Text segment =
Issue: Is a contract without mutuality enforceable?
Rule: Where a promisor agrees to purchase services from the promisee on a per unit basis, but the agreement specifies no quantity and the parties did not intend that the promisor should take all of his needs from the promisee, there is no enforceable agreement and the promisor is not obligated to accept any services from the promisee and may terminate the relationship at any time without liability other than to pay for the services accepted.
Holding: No. In the absence of a specification of quantity, the defendant had no obligation to use any of the plaintiff’s services, and the defendant’s decision to cease using those services after a certain point is not actionable.
Judgment affirmed. It is clear that neither P nor D intended to promise to transport a specific quantity of beets or to transport beets during a specific period of time. The term of the contract merely established the period of time during which the promise contained in the contract would be in effect. Although P made a number of promises in the contract, D made no promises other than to promise to pay for the transportation of the beets loaded by D onto P’s trucks. Contract is void for want of mutuality. In the absence of a specification of quantity, D had no obligation to use P’s services.
Mutuality is absent when only one of the contracting parties is bound to perform and the rights of the parties exist at the option of one only.
Reasoning: A contract which depends on the wish will, or pleasure of one of the parties is unenforceable. Mutuality of obligation is an essential element of every enforceable agreement. Mutuality of contract consists in the obligation on each party to do, or permit something to be done, in consideration of the act or promise of the other. Mutuality is absent when only one of the contracting parties is bound to perform and the rights of the parties exist at the option of one only.
Wood v. Lucy, Lady Duff-Gordon
Facts: Wood has the “EXCLUSIVE RIGHT” to place L/LDG’s endorsement on clothing designs. They were to split the profits 50/50. This right was to last one year from April 1st, 1915. L/LDG broke this promise and placed her endorsement on designs without notifying Wood or sharing the profits with him. He sues for breach of contract. L/LDG claims that Wood never bound himself to anything as he did not explicitly state that he would use reasonable efforts to place L/LDG’s endorsements on anything. — Because of this, it lacks the necessary elements of an enforceable contract.
- May a promise to use reasonable efforts be implied from the entire circumstances of a contract?
- Can an implied promise to use best efforts be considered valuable consideration?
- Can the duty of good faith compensate for vagueness in an agreement to avoid invalidation of a contract clearly intended by the parties?

Data excerpt =
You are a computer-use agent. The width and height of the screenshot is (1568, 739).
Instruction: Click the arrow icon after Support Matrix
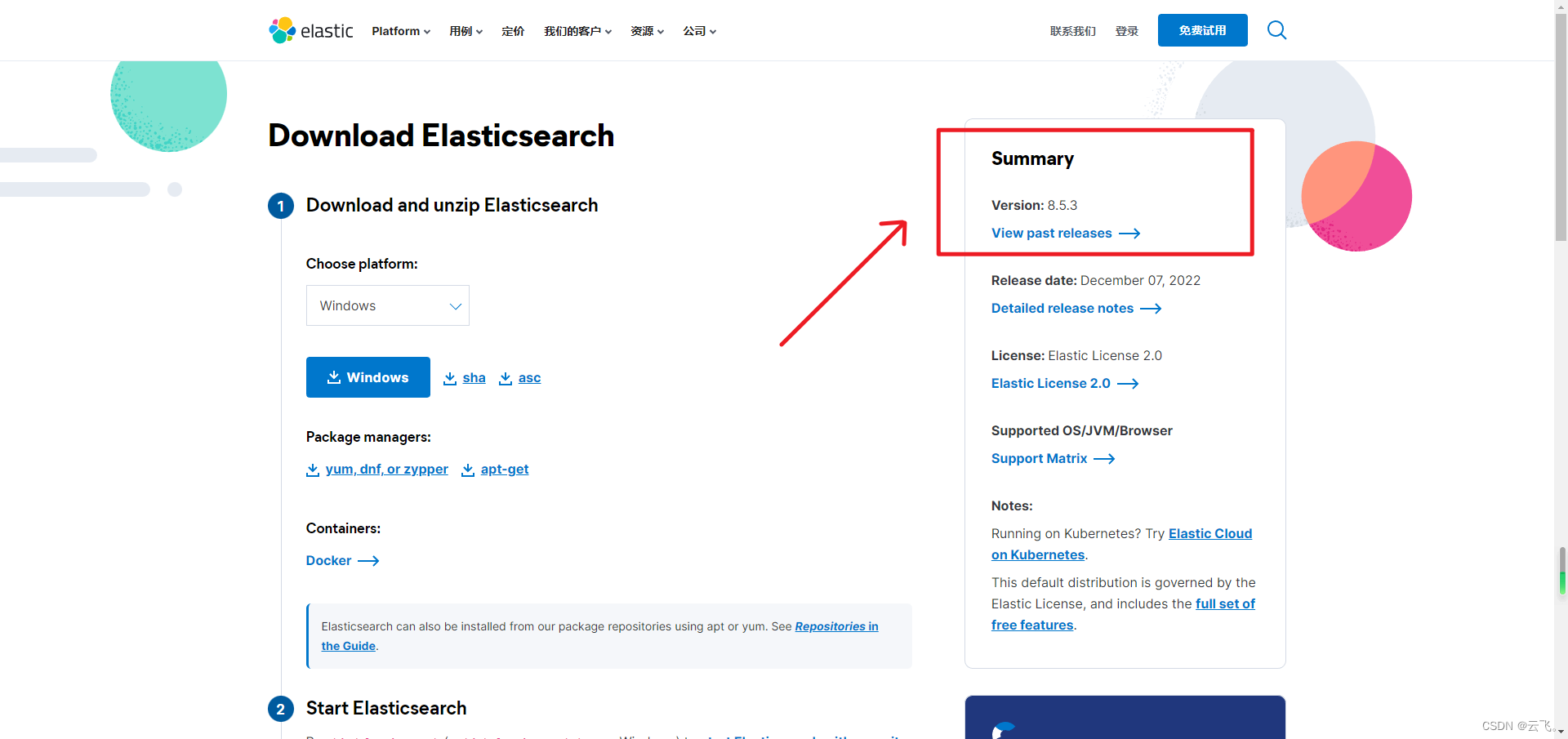1104,459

Exercise instructions =
A. According to the contract case brief, how long was Wood's exclusive right to last?
B. Copy the stretch of the contract case brief from "Wood v. Lucy, Lady" through "considered valuable consideration?" word for word.
C. List every label in the contract case brief that opens a paragraph and is followed by a colon.

Answers below =
A. One year from April 1st, 1915.

B.
Wood v. Lucy, Lady Duff-Gordon
Facts: Wood has the “EXCLUSIVE RIGHT” to place L/LDG’s endorsement on clothing designs. They were to split the profits 50/50. This right was to last one year from April 1st, 1915. L/LDG broke this promise and placed her endorsement on designs without notifying Wood or sharing the profits with him. He sues for breach of contract. L/LDG claims that Wood never bound himself to anything as he did not explicitly state that he would use reasonable efforts to place L/LDG’s endorsements on anything. — Because of this, it lacks the necessary elements of an enforceable contract.
- May a promise to use reasonable efforts be implied from the entire circumstances of a contract?
- Can an implied promise to use best efforts be considered valuable consideration?

C. Issue, Rule, Holding, Reasoning, Facts